Sábado em Assu acompanhando de carro uma caminhada da caravana da lealdade do general Girão tive a satisfação de abraçar e conversar velhos e novos amigos. Juca Tavares de Sá Leitão me revelou que é assíduo leitor do nosso blog.
Dedé de Iaiá meu companheiro de copo, junto com Beltrão, tomamos muita pinga no bar da tripa de seu Lelé Cabral.
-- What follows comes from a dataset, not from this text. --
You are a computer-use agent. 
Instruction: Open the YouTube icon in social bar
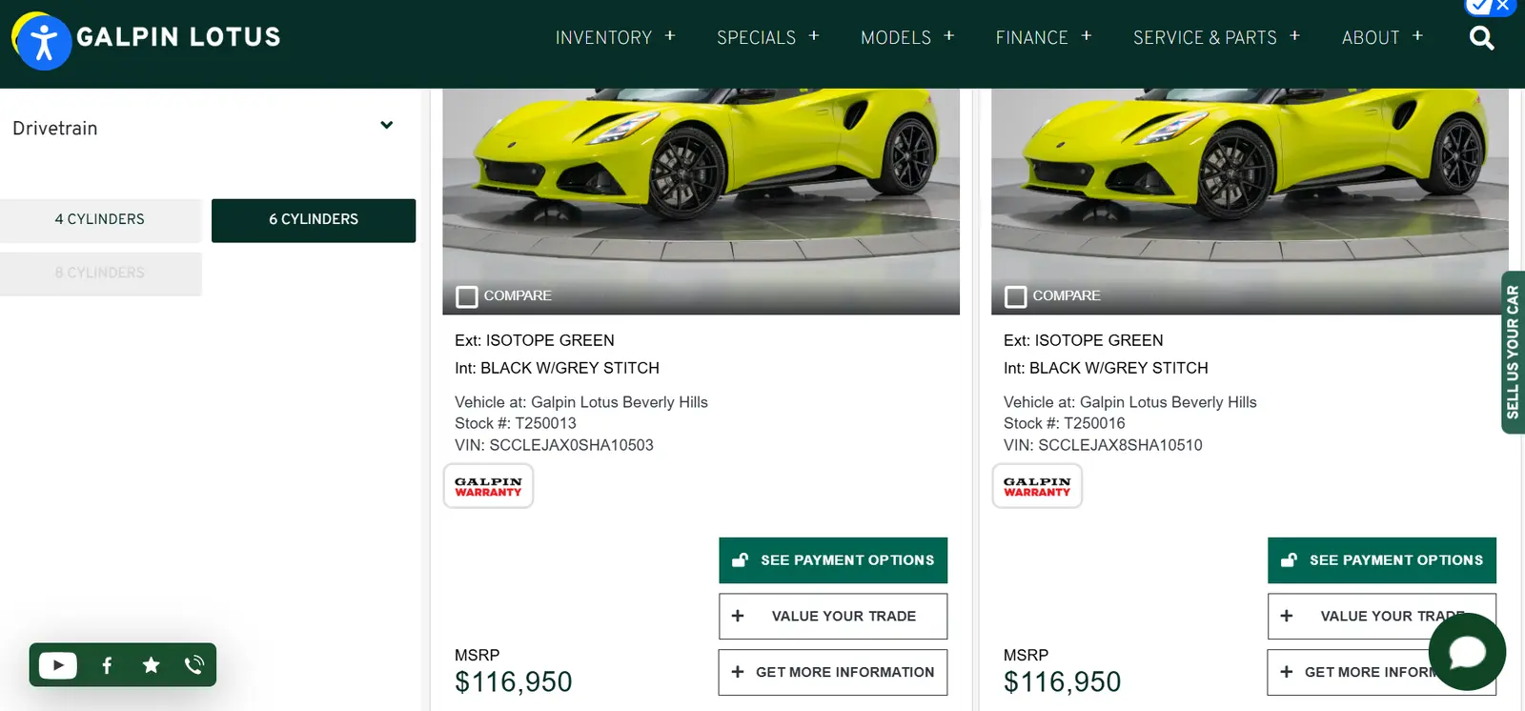coord(58,665)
Não chamo Manoel para não confundir com o da tipografia, onde meu amigo Graúna era um dos seus operadores (Tipógrafo).
Depois que seu Manoel do Bar da Tripa, mudou-se para Natal, quem assumiu o local, foi meu primo Telmo e batizou pelo nome de "Corujinha".
Ozório Manso meu conterrâneo, contemporâneo desde os tempos que estudava no Diocesano de Mossoró, papai querendo que eu fosse advogado e Manoelzinho Amancio ou dona Marola queria que Ozorio fosse padre, colocando internado no Seminário Santa Terezinha.
Enquanto a comitiva do gira gira "Girão com Victor Arabí" circulava com Manuca Montenegro e outros apoiadores visitavam os barraqueiros da feira livre.
Fiquei na esquina defronte ao Banco do Brasil, conversando com quem passava na calçada.
Não fiz fotos, mas ainda conversei bastante com Nilson de Palmiro Wanderley meu parente.
Cumprimentei Chagas Bolão e sua esposa filha de dona Anita Caldas, ainda trocamos dois dedinhos de prosa.
Logo cedo recebi a primeira revelação de Arthur Sammy do Banco do Brasil, dizendo que conhecia meu filho Adílio e sabia quem eu era através das nossas publicações.
Nos encontramos no café da manhã, acho que na residência de Canindé Peres outro amigo de longas datas.